A. Holding Company was formed by Identica on November 10th, 2005 as a Nevada corporation for the purpose of entering into this Agreement, and its Board of Directors of Identica is comprised of the same individuals serving on Identica’s Board of Directors. As of the date of this Agreement, Holding Company has not issued any shares of its capital stock, owns no assets, and has not conducted any business.

B.  The parties hereto desire to enter into this Agreement so that the stockholders of Identica shall become the stockholders of Holding Company and Identica shall become a wholly owned subsidiary of Holding Company.

C.  Pursuant to the terms and conditions of this Agreement, the Stockholders, who in the aggregate own all of the outstanding and issued shares of Identica’s capital stock (the “Identica Shares”), shall exchange the Identica Shares for newly issued shares of common stock of Holding Company in accordance with an exchange ratio of 1:1, so that each issued and outstanding Identica Share shall be converted into one (1) share of common stock of Holding Company.
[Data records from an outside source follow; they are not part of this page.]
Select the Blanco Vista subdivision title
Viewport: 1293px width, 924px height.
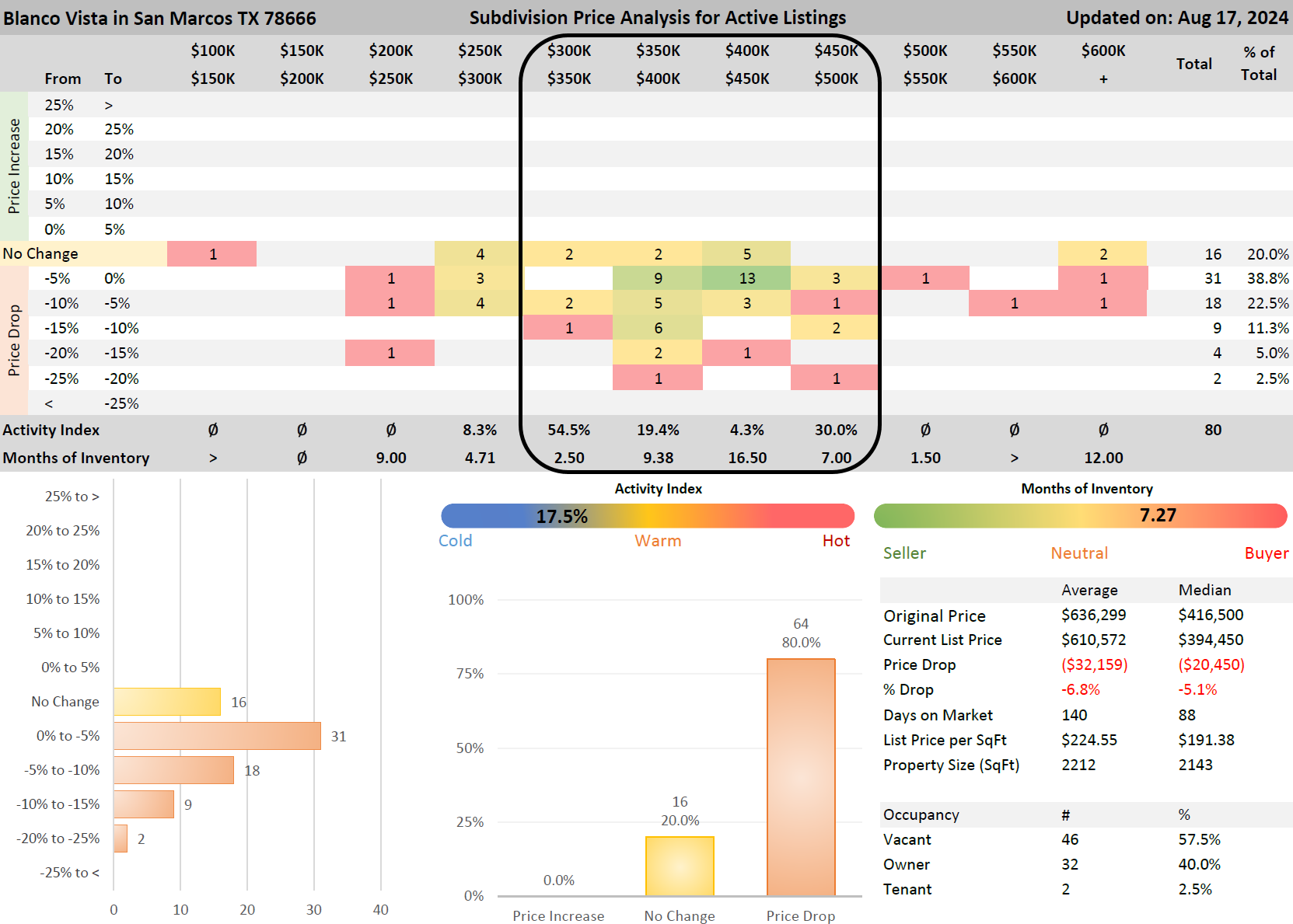160,18
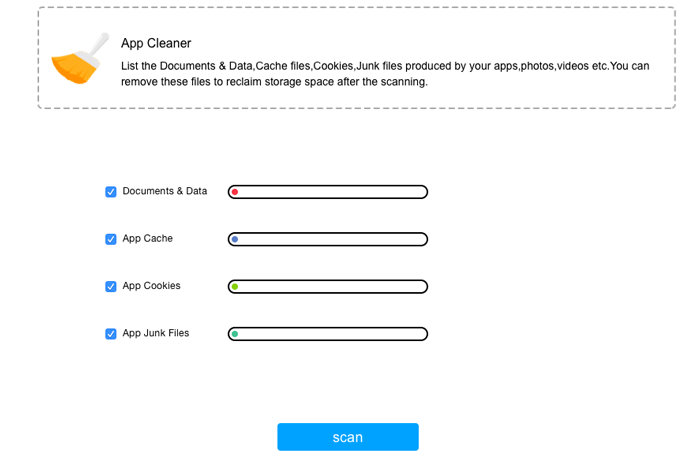Select the Documents & Data label text

point(165,191)
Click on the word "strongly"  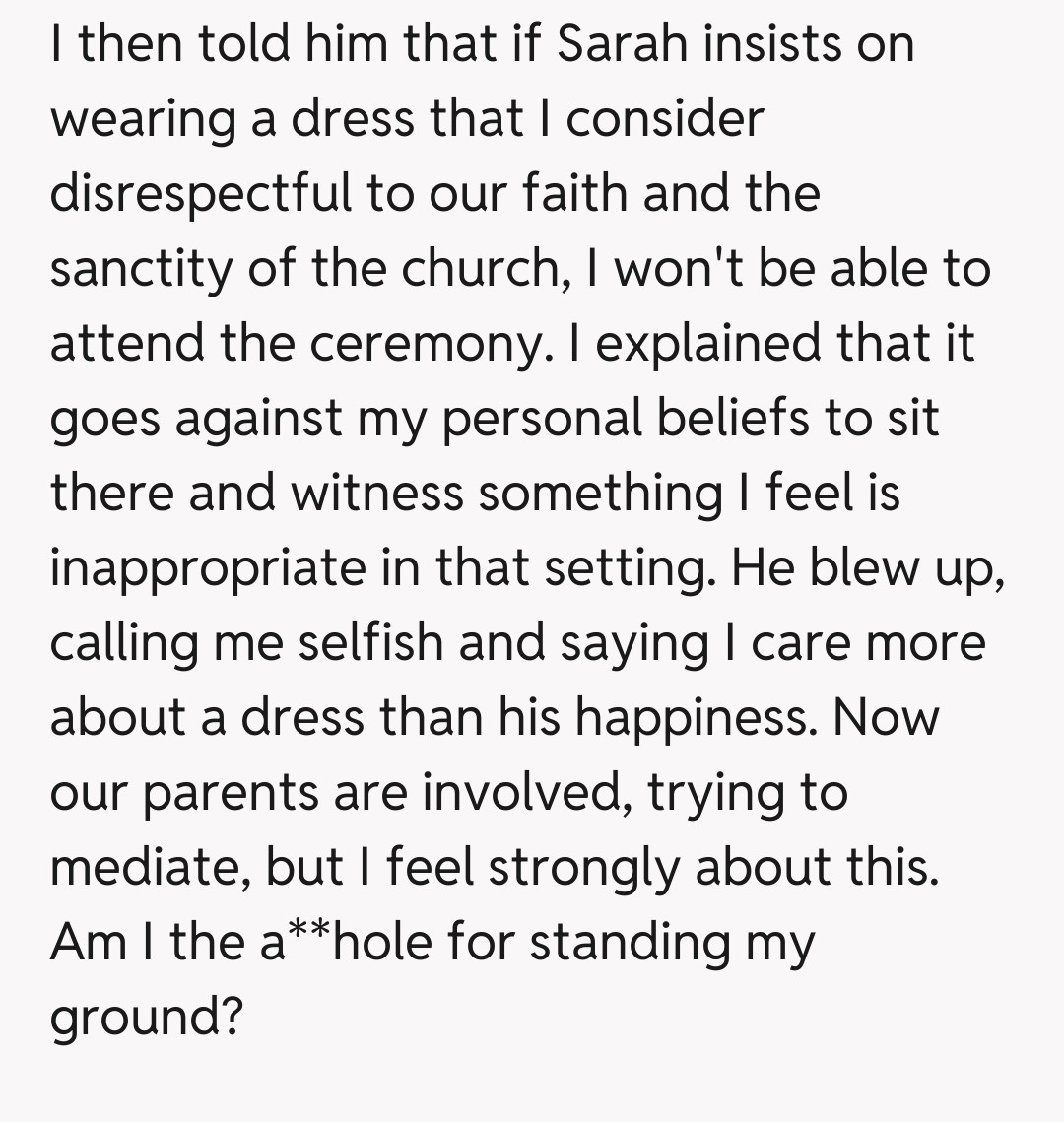pos(581,867)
NOW, THEREFORE, in consideration of the covenants, promises and representations set forth herein, and for other good and valuable consideration, the receipt and sufficiency of which is hereby acknowledged, and intending to be legally bound hereby, the parties agree as follows:

ARTICLE I
DEFINITIONS

1.1  Certain Definitions. As used in this Agreement and the schedules hereto, the following terms have the respective meanings set forth below:

(a)  “Claims” means any and all claims, demands or causes of action, relating to or resulting from such Person being a stockholder of Identica.

(b) “Closing” has the meaning given to such term in Section 3.1.

(c)  “Contract” means any contract, agreement, indenture, deed of trust, license, note, bond, mortgage, lease, guarantee and any similar understanding or arrangement, whether written or oral.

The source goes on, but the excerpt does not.